Enfin, elle ne se contente pas de peindre, parfois couchée sous son lit, la nuit à la lumière de la lune, ou installée dans un placard, elle écrit aussi, et pas seulement des lettres passionnées à son amie, mais des nouvelles, des témoignages dans lesquels elle raconte la vie de ces femmes qui l'entourent et lui apportent courage et désir de poursuivre sa lutte.
Cependant, un jour de désespoir (et de rage) elle a déchiré la plupart de ses cahiers : elle venait d'apprendre qu'elle allait quitter sa ville natale pour être transférée à la prison de Tarse, un transfert qui l'a isolé et éloigné de ses amies.
Naz, il y a des jours où je ne parviens plus à imaginer que ces mauvais jours auront une fin. Tout semble être contre le fait même que nous puissions respirer. Ils interdisent même de respirer. Parfois, sur ces terres qui sentent le sang, c'est un crime.

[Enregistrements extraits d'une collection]
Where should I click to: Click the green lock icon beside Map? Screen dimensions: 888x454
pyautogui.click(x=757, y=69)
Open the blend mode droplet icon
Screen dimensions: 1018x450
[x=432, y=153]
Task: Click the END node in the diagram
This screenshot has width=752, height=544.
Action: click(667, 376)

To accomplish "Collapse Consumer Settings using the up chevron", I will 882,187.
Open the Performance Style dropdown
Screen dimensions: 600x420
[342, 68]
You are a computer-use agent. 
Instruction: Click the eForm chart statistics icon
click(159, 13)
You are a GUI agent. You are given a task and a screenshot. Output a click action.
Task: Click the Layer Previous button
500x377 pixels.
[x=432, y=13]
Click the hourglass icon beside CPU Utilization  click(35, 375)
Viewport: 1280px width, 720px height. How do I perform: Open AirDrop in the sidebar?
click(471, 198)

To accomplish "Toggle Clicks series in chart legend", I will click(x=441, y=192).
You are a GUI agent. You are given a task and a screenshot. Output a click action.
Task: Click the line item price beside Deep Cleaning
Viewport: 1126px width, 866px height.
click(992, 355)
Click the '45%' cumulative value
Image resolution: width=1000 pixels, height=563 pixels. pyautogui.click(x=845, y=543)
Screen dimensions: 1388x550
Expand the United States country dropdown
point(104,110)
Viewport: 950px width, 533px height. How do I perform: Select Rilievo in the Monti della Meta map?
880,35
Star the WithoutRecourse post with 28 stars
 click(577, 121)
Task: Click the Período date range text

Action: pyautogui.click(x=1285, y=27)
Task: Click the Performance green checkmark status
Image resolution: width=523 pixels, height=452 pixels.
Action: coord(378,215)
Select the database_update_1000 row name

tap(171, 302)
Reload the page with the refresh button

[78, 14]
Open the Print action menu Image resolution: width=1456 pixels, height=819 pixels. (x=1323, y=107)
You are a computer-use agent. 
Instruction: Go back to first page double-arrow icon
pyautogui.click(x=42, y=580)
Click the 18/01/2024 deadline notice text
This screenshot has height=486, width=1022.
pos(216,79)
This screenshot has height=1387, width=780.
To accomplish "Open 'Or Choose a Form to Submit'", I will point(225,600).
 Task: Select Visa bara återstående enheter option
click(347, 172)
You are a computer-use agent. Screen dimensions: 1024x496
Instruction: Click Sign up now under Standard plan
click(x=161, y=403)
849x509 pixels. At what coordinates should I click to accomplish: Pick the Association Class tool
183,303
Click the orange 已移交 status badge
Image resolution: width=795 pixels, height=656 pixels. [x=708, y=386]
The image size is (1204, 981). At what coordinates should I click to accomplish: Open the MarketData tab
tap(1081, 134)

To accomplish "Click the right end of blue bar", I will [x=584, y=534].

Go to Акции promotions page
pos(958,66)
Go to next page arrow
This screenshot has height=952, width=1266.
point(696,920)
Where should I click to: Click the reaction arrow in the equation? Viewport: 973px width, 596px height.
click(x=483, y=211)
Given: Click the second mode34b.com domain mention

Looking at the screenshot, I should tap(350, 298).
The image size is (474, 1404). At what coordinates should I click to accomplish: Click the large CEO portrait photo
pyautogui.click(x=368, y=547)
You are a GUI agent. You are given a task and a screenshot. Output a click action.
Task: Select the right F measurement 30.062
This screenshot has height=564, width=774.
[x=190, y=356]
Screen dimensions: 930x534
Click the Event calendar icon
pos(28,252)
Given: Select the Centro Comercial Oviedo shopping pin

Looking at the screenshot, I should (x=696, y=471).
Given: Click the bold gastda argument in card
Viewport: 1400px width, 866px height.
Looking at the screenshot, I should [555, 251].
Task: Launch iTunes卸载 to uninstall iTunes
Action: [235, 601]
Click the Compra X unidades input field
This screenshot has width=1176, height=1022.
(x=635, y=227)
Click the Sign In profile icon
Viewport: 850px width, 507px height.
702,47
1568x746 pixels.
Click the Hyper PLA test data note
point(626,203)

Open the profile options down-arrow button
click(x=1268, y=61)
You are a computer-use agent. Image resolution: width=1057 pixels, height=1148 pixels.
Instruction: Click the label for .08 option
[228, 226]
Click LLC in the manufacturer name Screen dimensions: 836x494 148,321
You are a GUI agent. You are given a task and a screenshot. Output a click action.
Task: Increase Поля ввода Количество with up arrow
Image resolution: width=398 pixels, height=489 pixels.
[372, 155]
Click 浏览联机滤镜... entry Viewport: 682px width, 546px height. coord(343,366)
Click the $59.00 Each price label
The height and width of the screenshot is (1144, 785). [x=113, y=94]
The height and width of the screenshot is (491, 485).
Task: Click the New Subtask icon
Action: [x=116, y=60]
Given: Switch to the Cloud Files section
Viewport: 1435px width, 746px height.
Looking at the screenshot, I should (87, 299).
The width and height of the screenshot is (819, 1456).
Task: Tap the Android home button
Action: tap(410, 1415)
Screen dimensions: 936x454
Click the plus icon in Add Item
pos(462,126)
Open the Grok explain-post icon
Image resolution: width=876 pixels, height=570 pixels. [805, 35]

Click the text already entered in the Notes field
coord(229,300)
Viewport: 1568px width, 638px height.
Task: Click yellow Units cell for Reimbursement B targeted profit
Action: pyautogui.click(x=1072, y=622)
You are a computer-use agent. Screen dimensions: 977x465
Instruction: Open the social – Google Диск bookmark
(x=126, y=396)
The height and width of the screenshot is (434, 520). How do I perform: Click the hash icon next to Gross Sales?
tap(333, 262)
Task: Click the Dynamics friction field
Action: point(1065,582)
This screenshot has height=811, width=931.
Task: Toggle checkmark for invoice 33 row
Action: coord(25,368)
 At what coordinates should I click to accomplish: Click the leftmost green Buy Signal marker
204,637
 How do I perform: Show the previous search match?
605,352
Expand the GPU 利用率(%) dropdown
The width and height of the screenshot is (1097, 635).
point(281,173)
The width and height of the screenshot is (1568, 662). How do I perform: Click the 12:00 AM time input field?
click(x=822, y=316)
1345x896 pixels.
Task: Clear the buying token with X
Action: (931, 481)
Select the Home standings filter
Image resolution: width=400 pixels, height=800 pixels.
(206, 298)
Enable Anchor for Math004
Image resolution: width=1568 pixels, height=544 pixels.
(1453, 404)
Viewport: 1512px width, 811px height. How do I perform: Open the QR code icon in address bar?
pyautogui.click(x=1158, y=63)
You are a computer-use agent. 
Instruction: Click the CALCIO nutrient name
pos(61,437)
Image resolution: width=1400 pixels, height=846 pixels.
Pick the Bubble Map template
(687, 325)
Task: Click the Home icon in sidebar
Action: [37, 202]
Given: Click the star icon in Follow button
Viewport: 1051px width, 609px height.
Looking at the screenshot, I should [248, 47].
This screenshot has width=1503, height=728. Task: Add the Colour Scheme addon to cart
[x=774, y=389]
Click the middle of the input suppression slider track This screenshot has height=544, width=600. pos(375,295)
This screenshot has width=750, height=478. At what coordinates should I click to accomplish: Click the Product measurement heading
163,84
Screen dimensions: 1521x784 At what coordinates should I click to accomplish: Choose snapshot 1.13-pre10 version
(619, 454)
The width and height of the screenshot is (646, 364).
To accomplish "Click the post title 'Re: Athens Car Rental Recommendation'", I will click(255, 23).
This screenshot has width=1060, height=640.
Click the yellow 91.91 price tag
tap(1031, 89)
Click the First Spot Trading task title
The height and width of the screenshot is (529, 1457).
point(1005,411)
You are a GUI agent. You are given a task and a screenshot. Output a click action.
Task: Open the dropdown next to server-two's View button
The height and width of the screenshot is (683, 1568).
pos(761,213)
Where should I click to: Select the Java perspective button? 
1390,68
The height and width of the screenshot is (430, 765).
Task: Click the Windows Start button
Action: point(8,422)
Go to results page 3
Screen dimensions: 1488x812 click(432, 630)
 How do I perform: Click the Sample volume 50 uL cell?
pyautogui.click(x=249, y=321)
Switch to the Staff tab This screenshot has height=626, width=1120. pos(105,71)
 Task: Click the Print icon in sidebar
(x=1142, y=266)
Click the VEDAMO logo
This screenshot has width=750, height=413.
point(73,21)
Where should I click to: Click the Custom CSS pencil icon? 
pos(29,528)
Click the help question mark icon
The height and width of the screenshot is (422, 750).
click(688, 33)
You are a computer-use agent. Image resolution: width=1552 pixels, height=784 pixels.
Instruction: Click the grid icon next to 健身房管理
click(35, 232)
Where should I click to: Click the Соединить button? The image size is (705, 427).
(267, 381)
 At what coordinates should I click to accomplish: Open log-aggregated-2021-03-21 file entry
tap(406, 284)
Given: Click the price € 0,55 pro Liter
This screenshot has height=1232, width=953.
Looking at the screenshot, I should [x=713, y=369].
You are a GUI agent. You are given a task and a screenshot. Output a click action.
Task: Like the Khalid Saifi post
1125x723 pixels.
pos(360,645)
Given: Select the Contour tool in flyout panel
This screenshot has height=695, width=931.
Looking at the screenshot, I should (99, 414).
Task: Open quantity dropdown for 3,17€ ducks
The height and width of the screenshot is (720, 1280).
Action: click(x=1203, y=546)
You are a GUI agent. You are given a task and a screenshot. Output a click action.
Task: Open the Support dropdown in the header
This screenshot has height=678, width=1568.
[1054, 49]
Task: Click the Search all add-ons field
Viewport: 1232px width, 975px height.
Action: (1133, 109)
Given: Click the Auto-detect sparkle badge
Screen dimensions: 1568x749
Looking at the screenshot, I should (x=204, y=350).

* [Consigne 1]:
Présentez sous forme de liste numérotée les lignes du listing, depuis celle qui contient « Task: Open quantity dropdown for 3,17€ ducks » jusqu'à la fin du listing, sans les lignes vides.
* [Consigne 2]:
Poursuivez, s'il vous plaît, le texte sur la détenue qui peint et écrit, à partir de l'endroit où il s'arrête.

* [Réponse 1]:
1. Task: Open quantity dropdown for 3,17€ ducks
2. The height and width of the screenshot is (720, 1280).
3. Action: click(x=1203, y=546)
4. You are a GUI agent. You are given a task and a screenshot. Output a click action.
5. Task: Open the Support dropdown in the header
6. This screenshot has height=678, width=1568.
7. [1054, 49]
8. Task: Click the Search all add-ons field
9. Viewport: 1232px width, 975px height.
10. Action: (1133, 109)
11. Given: Click the Auto-detect sparkle badge
12. Screen dimensions: 1568x749
13. Looking at the screenshot, I should (x=204, y=350).

* [Réponse 2]:
Si tu me demandais de te nommer un pays qui serait beau, je n'ai pas un seul lieu à citer. Le plus beau pays est mon coeur...
Zehra Dogan vit désormais à Londres où elle est invitée en résidence et ses œuvres n'ont de cesse d'être exposées dans le monde entier comme en France, en Italie...
Mais elle ne demande pas l'asile, elle veut croire qu'un jour prochain elle pourra rentrer chez elle et retrouver son pays, libre, un pays où elle espère qu'enfin tous les intellectuels pourront s'exprimer librement et le peuple vivre en harmonie.
Vous pouvez la retrouver sur son propre site ou sa page Facebook.
Nous devons donc nous approprier notre lutte, nous prendre en main, ou bien, tout comme les femmes n'ont pas d'histoire, un jour, celles et ceux qui résistent se trouveront dépourvue de la leur...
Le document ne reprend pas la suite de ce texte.